__ACTIVITY LIST__:
**a.** Write out everything from "He points out" down to "say, Emily Pankhurst." in the blog post on Andrew Keen's book below.
**b.** Extend the blog post on Andrew Keen's book below, picking up after its final sentence.

__EXCERPT TO READ__:
This is a very old article. It has been imported from older blogging software, and the formatting, images, etc may have been lost. Some links may be broken. Some of the information may no longer be correct. Opinions expressed in this article may no longer be held.
The Observer has an interesting article about Andrew Keen’s new book The Cult of the Amateur: How Today’s Internet is Killing Our Culture and Assaulting Our Economy. Although the book isn’t released until early June, according to the Observer article the basic premise is that:
bloggers and other evangelists for the web [are] destroying culture, ruining livelihoods and threatening to make consumers of new media regress into ‘digital narcissism’.
He points out that most of what you see on MySpace, YouTube and other such social networking sites is utterly banal; the information you read on Wikipedia has often not been edited by experts; and a disproportionate amount of information can be found on Pamela Anderson, compared with, say, Emily Pankhurst.
All that is true, but I don’t see why that will necessarily lead to our culture being “killed” and our economy “assaulted”. Compare what is found on the Internet to normal, everyday speech.

__RECORDS SUPPLIED__:
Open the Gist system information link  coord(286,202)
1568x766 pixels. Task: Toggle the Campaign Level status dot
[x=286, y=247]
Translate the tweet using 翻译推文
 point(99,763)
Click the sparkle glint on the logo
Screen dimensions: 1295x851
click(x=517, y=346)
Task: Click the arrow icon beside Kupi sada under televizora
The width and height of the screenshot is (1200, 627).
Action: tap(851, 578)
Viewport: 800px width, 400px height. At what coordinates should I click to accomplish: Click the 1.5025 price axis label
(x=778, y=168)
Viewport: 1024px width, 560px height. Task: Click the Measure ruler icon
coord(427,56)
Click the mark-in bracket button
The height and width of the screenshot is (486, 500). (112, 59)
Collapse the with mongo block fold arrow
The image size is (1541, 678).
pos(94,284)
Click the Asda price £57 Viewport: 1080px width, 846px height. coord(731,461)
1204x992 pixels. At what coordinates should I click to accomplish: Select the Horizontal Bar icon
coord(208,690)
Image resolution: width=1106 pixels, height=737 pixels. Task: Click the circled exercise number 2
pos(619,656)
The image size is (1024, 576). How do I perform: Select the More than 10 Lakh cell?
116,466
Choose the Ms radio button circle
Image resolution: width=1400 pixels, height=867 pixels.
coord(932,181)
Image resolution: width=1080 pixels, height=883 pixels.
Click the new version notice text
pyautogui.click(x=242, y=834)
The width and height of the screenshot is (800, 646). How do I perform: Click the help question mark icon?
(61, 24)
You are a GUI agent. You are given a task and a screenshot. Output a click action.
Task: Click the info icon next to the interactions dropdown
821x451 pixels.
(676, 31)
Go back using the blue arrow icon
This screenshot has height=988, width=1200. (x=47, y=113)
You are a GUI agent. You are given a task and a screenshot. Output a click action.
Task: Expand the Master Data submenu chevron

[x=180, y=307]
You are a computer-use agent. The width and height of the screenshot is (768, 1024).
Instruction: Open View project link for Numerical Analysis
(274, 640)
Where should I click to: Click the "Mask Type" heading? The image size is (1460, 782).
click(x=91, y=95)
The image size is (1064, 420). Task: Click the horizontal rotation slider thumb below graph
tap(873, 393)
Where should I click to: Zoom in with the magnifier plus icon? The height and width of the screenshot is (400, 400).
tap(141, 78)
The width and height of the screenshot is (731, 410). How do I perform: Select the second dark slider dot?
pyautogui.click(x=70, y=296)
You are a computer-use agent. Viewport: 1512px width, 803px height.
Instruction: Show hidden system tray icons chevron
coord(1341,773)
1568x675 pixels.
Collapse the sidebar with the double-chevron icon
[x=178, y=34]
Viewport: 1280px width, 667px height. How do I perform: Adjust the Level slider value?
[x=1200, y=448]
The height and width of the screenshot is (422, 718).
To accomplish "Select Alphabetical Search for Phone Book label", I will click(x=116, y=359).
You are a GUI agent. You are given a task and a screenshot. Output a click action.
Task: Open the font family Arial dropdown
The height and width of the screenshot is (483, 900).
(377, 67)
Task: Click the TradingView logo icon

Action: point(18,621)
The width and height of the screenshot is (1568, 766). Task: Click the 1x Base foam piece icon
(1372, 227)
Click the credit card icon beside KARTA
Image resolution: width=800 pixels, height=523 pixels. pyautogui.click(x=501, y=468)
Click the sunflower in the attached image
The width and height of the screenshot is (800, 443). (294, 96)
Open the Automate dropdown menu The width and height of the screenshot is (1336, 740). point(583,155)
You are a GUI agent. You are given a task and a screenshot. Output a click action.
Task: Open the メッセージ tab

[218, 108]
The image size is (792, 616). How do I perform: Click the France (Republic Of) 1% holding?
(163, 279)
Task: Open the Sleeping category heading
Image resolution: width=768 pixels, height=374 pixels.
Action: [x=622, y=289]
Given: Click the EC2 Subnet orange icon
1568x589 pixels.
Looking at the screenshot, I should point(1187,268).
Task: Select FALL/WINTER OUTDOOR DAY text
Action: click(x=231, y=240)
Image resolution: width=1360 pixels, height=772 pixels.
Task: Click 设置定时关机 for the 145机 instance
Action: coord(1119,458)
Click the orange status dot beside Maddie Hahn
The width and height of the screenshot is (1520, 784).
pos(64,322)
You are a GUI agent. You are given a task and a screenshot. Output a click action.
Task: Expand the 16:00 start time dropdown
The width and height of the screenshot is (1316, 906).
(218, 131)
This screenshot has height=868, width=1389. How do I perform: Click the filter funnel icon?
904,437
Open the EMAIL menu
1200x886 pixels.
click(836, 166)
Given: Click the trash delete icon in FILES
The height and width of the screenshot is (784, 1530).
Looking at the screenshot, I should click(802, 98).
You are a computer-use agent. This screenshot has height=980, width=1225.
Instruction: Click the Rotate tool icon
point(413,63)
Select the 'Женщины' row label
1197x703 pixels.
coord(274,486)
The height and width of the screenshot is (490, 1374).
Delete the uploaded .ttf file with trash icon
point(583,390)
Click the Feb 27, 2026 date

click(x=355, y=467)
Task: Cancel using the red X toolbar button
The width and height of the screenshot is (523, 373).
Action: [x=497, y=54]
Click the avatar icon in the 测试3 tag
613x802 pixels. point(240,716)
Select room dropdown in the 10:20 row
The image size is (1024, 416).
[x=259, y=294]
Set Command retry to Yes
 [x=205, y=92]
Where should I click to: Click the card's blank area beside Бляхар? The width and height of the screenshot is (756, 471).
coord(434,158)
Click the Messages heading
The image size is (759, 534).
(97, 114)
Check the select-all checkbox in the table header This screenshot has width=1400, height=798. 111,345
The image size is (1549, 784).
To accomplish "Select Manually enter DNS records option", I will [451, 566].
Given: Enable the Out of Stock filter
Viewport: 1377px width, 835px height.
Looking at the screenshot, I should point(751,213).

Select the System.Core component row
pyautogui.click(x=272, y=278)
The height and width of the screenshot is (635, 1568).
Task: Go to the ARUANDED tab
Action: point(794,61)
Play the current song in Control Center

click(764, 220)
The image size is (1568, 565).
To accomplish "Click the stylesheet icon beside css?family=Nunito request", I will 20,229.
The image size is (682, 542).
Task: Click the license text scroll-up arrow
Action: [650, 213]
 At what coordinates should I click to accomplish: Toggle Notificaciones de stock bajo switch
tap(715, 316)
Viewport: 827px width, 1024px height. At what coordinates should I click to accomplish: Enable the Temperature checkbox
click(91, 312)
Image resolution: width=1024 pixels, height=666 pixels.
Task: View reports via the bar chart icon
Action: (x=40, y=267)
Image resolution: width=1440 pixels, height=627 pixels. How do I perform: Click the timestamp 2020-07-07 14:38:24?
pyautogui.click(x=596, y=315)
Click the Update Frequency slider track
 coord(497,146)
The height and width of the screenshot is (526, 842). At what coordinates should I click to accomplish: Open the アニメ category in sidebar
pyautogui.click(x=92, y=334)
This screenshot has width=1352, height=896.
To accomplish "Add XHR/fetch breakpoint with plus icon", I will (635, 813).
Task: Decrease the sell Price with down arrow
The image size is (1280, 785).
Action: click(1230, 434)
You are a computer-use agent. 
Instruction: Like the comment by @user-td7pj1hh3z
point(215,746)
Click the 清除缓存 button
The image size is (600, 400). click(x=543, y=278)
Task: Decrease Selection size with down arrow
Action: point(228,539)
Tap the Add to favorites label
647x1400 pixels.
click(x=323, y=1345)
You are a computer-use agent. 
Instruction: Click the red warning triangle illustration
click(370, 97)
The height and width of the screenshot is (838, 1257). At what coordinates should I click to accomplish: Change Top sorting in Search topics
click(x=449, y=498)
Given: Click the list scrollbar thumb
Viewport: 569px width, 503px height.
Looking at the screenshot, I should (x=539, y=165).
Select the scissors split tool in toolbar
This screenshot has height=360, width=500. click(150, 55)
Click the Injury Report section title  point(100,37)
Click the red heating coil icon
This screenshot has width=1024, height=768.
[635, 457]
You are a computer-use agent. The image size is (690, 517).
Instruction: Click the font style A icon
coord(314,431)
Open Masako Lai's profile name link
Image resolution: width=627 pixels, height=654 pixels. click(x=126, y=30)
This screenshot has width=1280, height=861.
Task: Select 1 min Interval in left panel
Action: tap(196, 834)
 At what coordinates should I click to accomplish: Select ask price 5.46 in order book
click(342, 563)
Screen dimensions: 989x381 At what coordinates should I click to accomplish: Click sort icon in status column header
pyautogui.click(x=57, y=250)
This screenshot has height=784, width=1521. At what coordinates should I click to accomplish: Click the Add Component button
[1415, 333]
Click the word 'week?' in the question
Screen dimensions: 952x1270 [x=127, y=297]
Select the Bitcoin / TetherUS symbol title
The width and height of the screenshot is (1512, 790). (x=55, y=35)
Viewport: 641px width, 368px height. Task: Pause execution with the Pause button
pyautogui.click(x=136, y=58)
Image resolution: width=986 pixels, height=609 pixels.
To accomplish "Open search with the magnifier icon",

__TASK RESULTS__:
**a.**
He points out that most of what you see on MySpace, YouTube and other such social networking sites is utterly banal; the information you read on Wikipedia has often not been edited by experts; and a disproportionate amount of information can be found on Pamela Anderson, compared with, say, Emily Pankhurst.

**b.**
Some speech, such as plays, press conferences and after-dinner toasts has been well thought out, revised, edited, checked against relevent authorities for factual innacuracies and rehearsed before finally being spoken. Most speech though is idle chit-chat, quick telephone conversations, ad-hoc business meetings and discussions about last night’s TV around the water cooler. The world is not a poorer place for it. When I’m chatting with my friends, I might occasionally make a grammatical slip-up; perhaps my sentence composition was not quite as good as it could be; or (heaven forbid!) I might make the odd factual error. And guess what? Nobody minds. The inaccuracies and lack of editing of normal everyday speech do not kill the medium of speech altogether.
More people discuss Pamela Anderson than Emily Pankhurst on a day-to-day basis. As far as I’m aware, fans of Ms Pankhurst and in no way detrimentally effected by the discussions about Ms Anderson. A reduction in discussions about Panela Anderson will not automatically lead to an increase in discussions on Emily Pankhurst.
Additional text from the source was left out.